AMD Vega 10, Vega 11, Vega 12 and Vega 20 Rumors and Discussion


One quote from that article that I wish there had been more elaboration on was the following:
“We’re going down that path on the CPU side, and I think on the GPU we’re always looking at new ideas. But the GPU has unique constraints with this type of NUMA [non-uniform memory access] architecture, and how you combine features… The multithreaded CPU is a bit easier to scale the workload. The NUMA is part of the OS support so it’s much easier to handle this multi-die thing relative to the graphics type of workload.”

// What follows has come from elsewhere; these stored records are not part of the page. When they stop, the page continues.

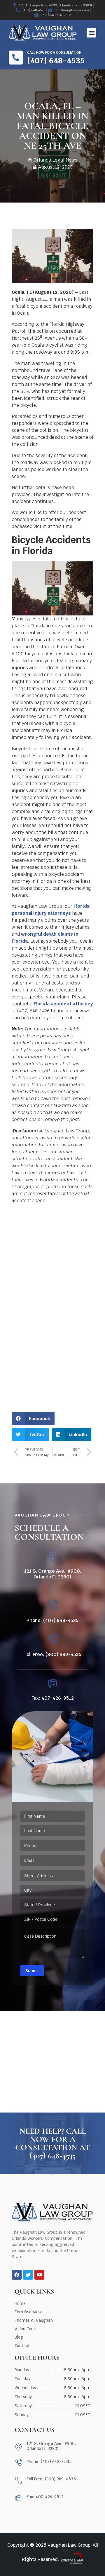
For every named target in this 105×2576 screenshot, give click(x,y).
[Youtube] (39, 2275)
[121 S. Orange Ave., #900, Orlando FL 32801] (52, 1556)
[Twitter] (28, 2275)
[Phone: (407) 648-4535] (52, 1605)
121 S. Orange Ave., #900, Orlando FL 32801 (52, 1574)
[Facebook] (17, 2275)
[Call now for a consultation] (16, 58)
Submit (32, 1970)
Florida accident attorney (63, 1004)
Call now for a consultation (54, 52)
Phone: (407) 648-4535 (52, 1620)
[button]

In particular, which features and what constrains them. There are architectural elements that are part of the graphics context or fixed-function pipeline that are not relevant to compute workloads, whose contexts are stripped down and try to keep as much as possible accessible via memory pointers and explicitly addressed locations. The modes and output paths of various engines or metadata generated by them are not consistently accessible or addressed in that manner, or they have modes that do not flow back to memory in a consistent fashion. Since their function presumes their being unique or in a single memory pool, coherence and consistency need more explicit management with higher overheads (i.e. flushes, device stalls). There are a limited number of meta-level functions that CPUs have, such as TLB or translation cache updates, which can be dangerous if mismanaged and can involve wide-ranging stalls--which the OS has significant infrastructure or sole authority to manage.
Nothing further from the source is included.